#### [The problem]
Pull every line containing "agent" from the entries.
Segment Start: Entries provided
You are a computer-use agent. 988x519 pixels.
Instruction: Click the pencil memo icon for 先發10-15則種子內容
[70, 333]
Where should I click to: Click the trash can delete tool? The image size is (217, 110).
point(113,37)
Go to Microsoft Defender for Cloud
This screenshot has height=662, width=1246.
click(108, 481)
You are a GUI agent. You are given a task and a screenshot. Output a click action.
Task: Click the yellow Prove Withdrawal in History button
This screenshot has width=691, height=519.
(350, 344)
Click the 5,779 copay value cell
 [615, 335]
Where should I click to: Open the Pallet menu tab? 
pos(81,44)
Segment End: Entries provided
Segment Start: Entries provided
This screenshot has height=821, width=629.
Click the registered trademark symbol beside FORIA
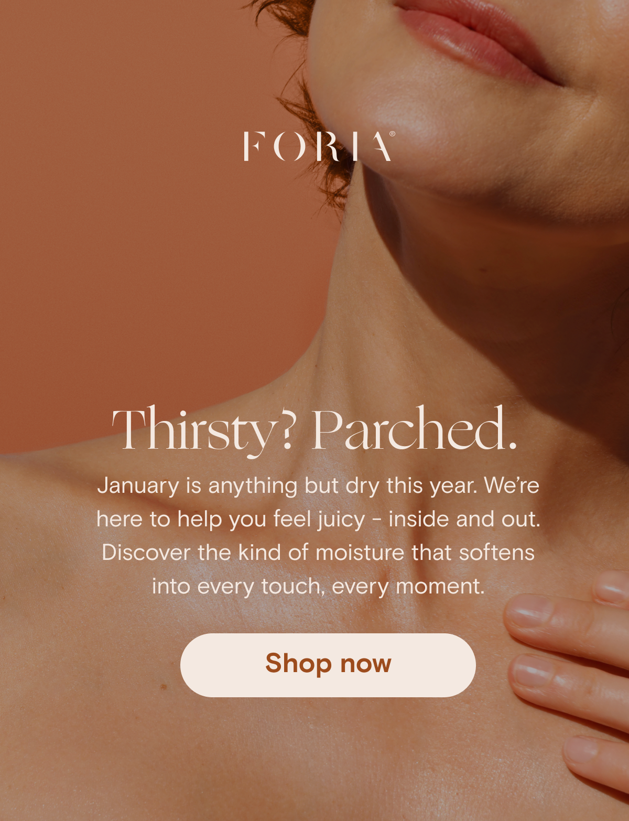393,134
Segment End: Entries provided
#### [Answer section]
You are a computer-use agent. 988x519 pixels.
You are a GUI agent. You are given a task and a screenshot. Output a click action.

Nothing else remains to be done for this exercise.